Friday, October 16th, 2009

was discussing the streaming twitter api with steve and though i knew about the private firehose i didn’t know there was a lighter weight public gardenhose interface!

since discovering this my pvr has basically been running

curl -u mat_kelcey:XXX http://stream.twitter.com/1/statuses/sample.json |\
   gzip -9 - > sample.json.gz

but what am i going to do with all this data?
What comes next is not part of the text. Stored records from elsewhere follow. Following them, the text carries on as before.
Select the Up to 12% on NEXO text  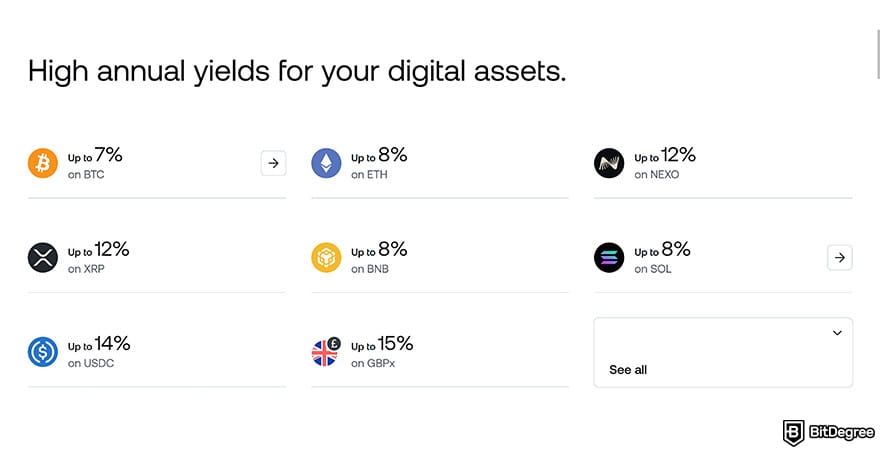pyautogui.click(x=664, y=164)
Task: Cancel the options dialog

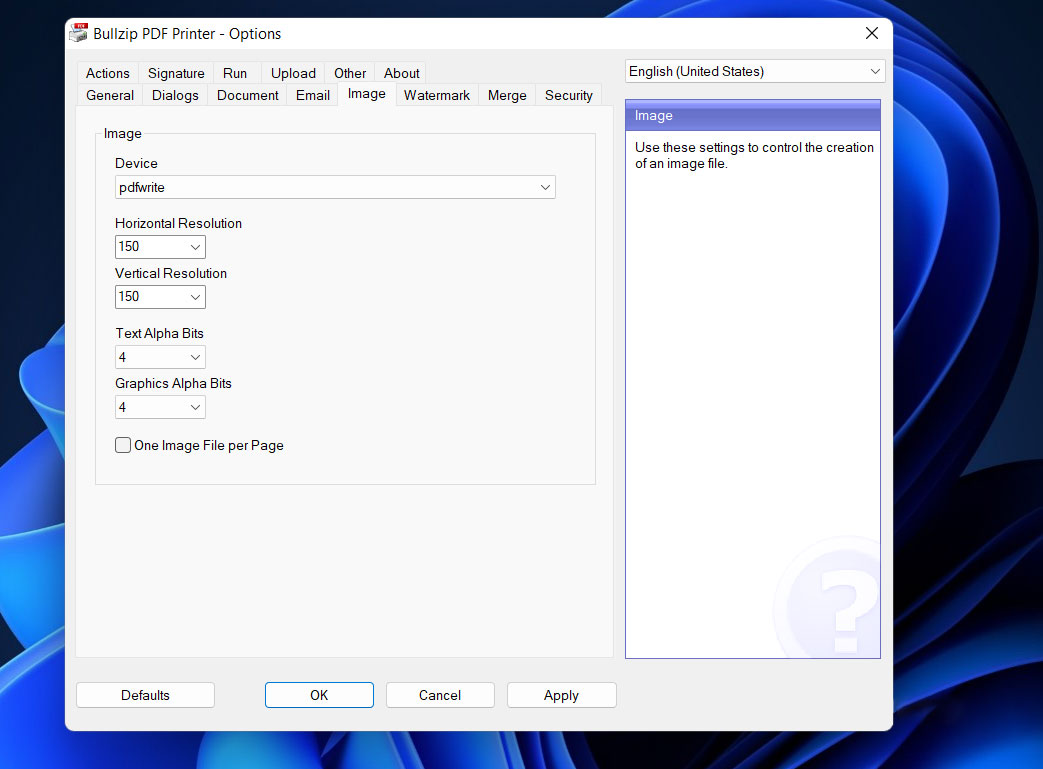Action: (x=440, y=695)
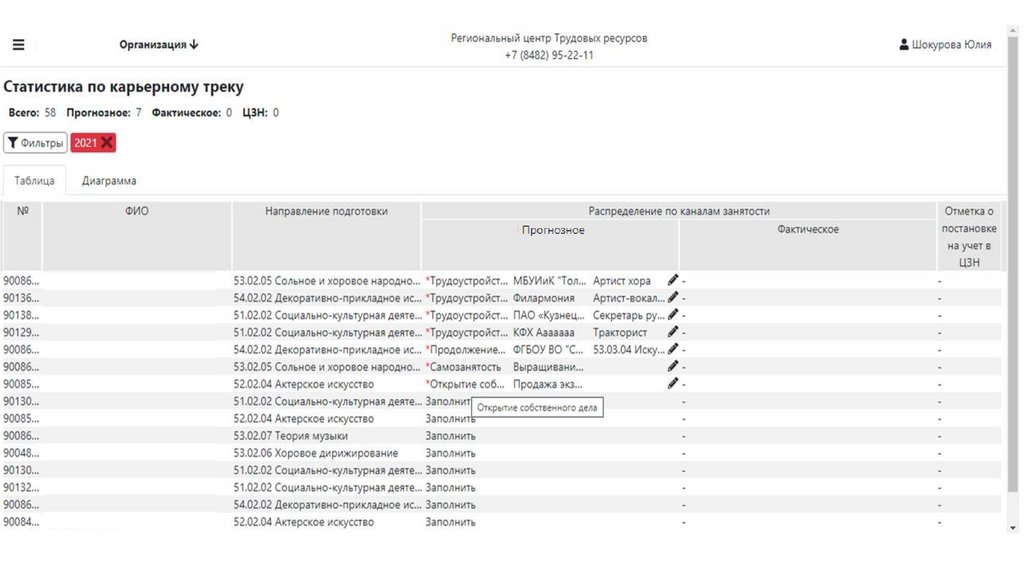Edit the Продажа экз... forecast row
Viewport: 1024px width, 574px height.
pyautogui.click(x=673, y=384)
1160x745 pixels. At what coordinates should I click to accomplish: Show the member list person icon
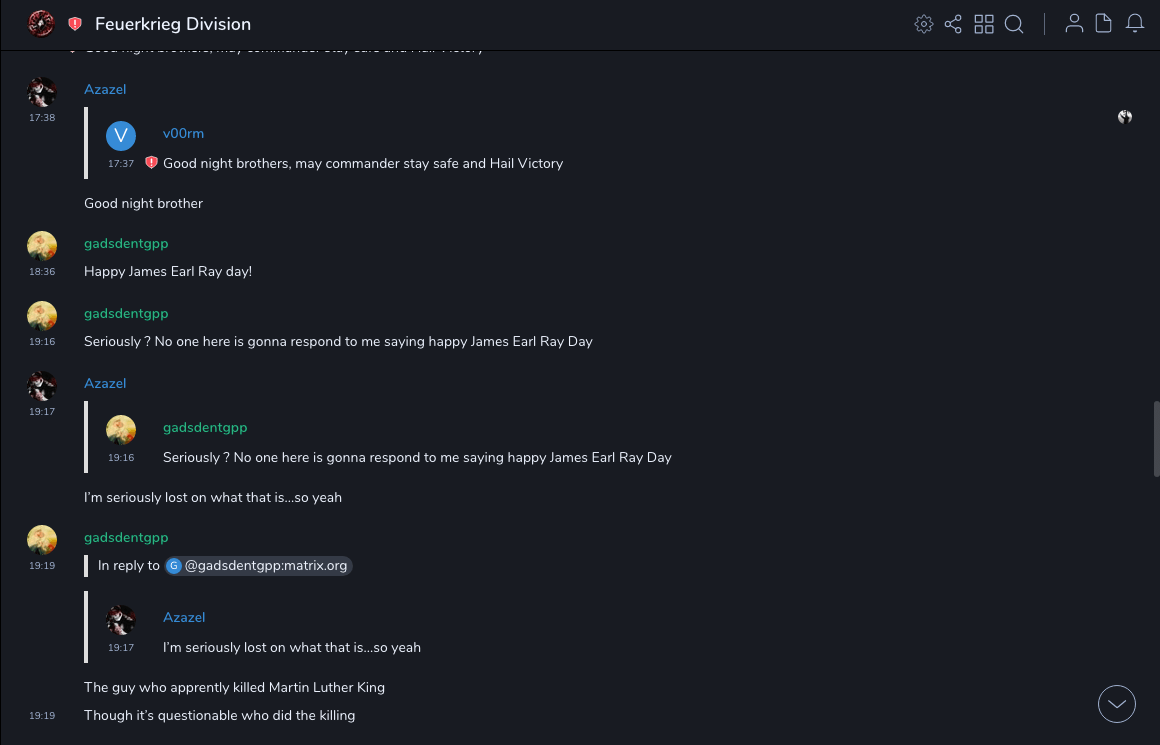(x=1074, y=24)
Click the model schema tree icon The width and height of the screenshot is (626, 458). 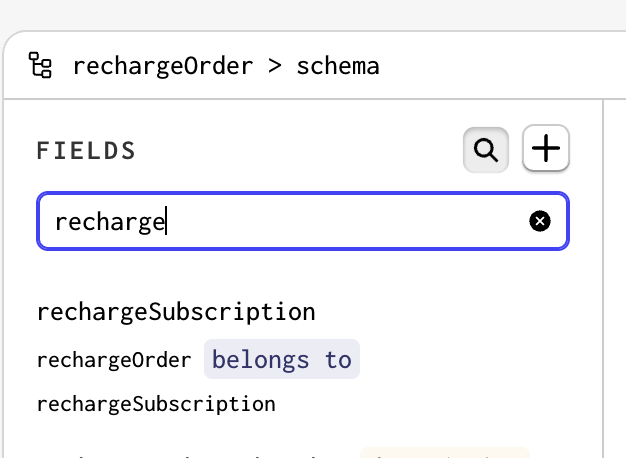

while poking around i noticed there was a fair number of iPhone: and ÜT: lat long tagged locations (eg iPhone: 35.670086,139.740766) so as a first hack let’s do some work extracing lat longs and displaying them as heat map points on a map.

all the code is on github

as a test then let’s take a sample.bz2 of 1,300 tweets between Oct 14 22:01:41 and 22:03:24

from this let’s just extract the location part of the tweet

bzcat sample.bz2 | ./extract_locations.pl > locations

of these 1,300 there are 30 examples of iphone lat longs (eg iPhone: -23.492420,-46.846916)

cat locations | ./extract_lat_longs_from_locations.rb iphone > locations.iphone

and 36 examples of ut lat longs (eg UT: 51.503212,5.478329)

cat locations | ./extract_lat_longs_from_locations.rb ut > locations.ut

on a side note, does anyone have any idea what ÜT is ? a phone type, maybe a carrier?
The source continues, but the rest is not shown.